I’ve kind of put this post off for a while. Mostly because we’ve been enjoying Morocco and having so much to share from our travels and life here. And also because, well, frankly, I didn’t care so much for Madrid.
I started to . . . appreciate it more as we spent time exploring various neighborhoods, especially on the weekend when you could get a better feel for the quirkiness of neighborhoods and such. I’m also aware that I’m not a huge fan of most big cities either. Madrid just wasn’t the place for me.
We did have an absolutely lovely small apartment courtesy of Wimdu.com, and the neighborhood of Lavapies was really enjoyable. Lots of ethnic food places, lots of places to shop, tapas bars, close to 3 different metro stations as well as the local bus. It was also within walking distance of the Palacio Real, the Prado, and other Madrileño hotspots.
If you appreciate food, Madrid is great for that. After spending a lot of time in Latin America, I was so ready for Thai food, probably my favorite food. Madrid delivered with a fantastic little place that was quite good. They even doted a little on Tigger, which was rather cool. Especially in view of the typical standoffishness we had encountered from the locals. There was also a delicious pasta place that was inexpensive. Something that was greatly appreciated as we were switching from strong-dollar Central and South America to weak-dollar Europe.
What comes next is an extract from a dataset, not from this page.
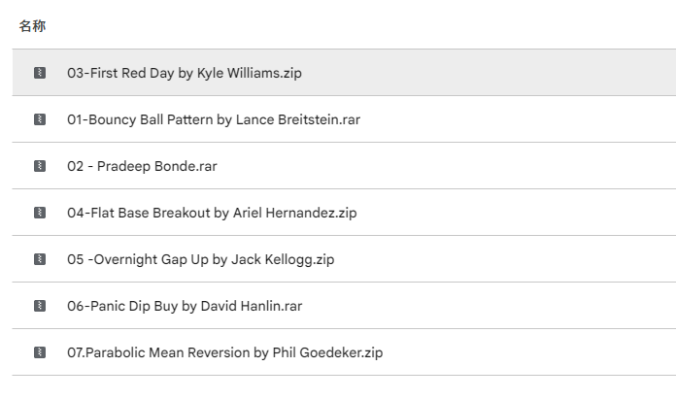Click archive icon next to 01-Bouncy Ball Pattern
The image size is (676, 400).
(x=40, y=120)
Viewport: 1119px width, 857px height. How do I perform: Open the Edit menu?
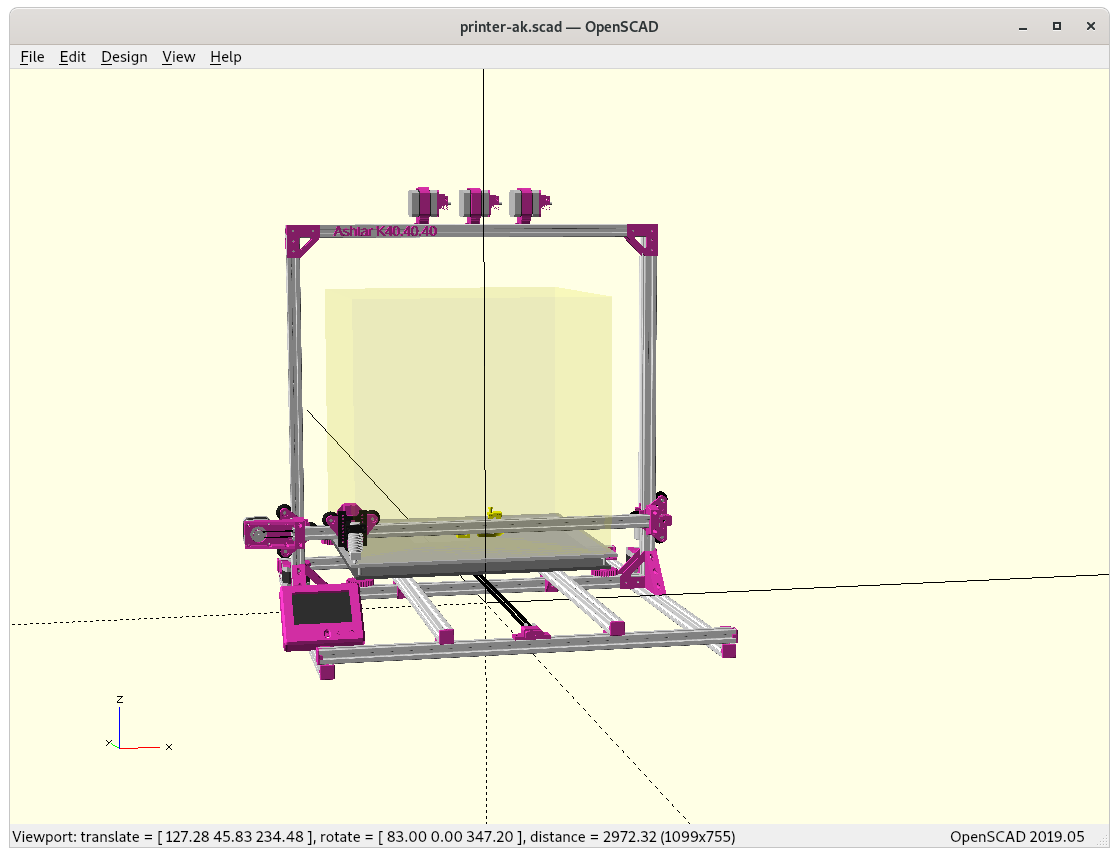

Madrid, like many European cities, has a nice blend of old and new. It’s easy to find grand, hundreds-year-old buildings standing next to sleek, modern ones. The people are not so friendly, but they aren’t exactly mean either. Well, most of them. I initially chalked it up to just being a big city, but some expats in Spain, as well as some native Spaniards, have all told me that Madrid is just not a friendly place. The current economic crisis isn’t helping their already sour disposition either.
This big city is actually quite walkable, and the metro system is very handy. We walked almost everywhere, but one day Tigger begged me to PLEASE let us go on the metro or take a taxi, so we did. The metro is quite reasonable. You have to pay about 1.3€ to go for up to 5 stations. It’s also easy to navigate. Of course, the frequent protests and strikes can cause some hassles, but they’re usually pretty easy to work around.
When in Madrid, I would highly recommend you plan some time to visit the fantastic Parque del Retiro. Not only is it relaxing and beautiful, but there are some amazing places tucked away within the park’s confines. There is no admission fee as it’s a public park. I would either plan on spending a good part of the day exploring it, or I would make a few trips. It is truly quite impressive and was my favorite place in Madrid.
A very common place for tourists to visit is the Palacio Real. The admission is 10€ (kids get a 50% discount), and you can pay by credit/debit card if you wish. Do avoid bringing backpacks (day packs) or large bags with you. They’ll want you to put them in a locker. If it isn’t too big, a backpack will be allowed, but you’ll probably be asked to wear it on your chest. Unfortunately, they also don’t let you take photos inside the buildings (even with the flash turned off). There are quite a few security guards that keep watch for naughty shutterbugs.
The inside is quite beautiful, and I thought the royal pharmacy was kind of interesting, but unless you’re just looking to kill time or do something when it’s bad weather, your time and money are better spent at other sites.
As you come out of the external palace gates, turn to your left and walk past the complex. There is a gorgeous park on your left and a great view of the palace. Across the street you’ll also find a couple of wonderful ice cream shops that also serve sandwiches.
With Spain having some other great areas to visit, I just can’t really suggest you either plan a visit to Madrid or plan to stay too long. Although, if you’re a fan of big cities or a major museum lover, Madrid could very well be an enjoyable place to visit.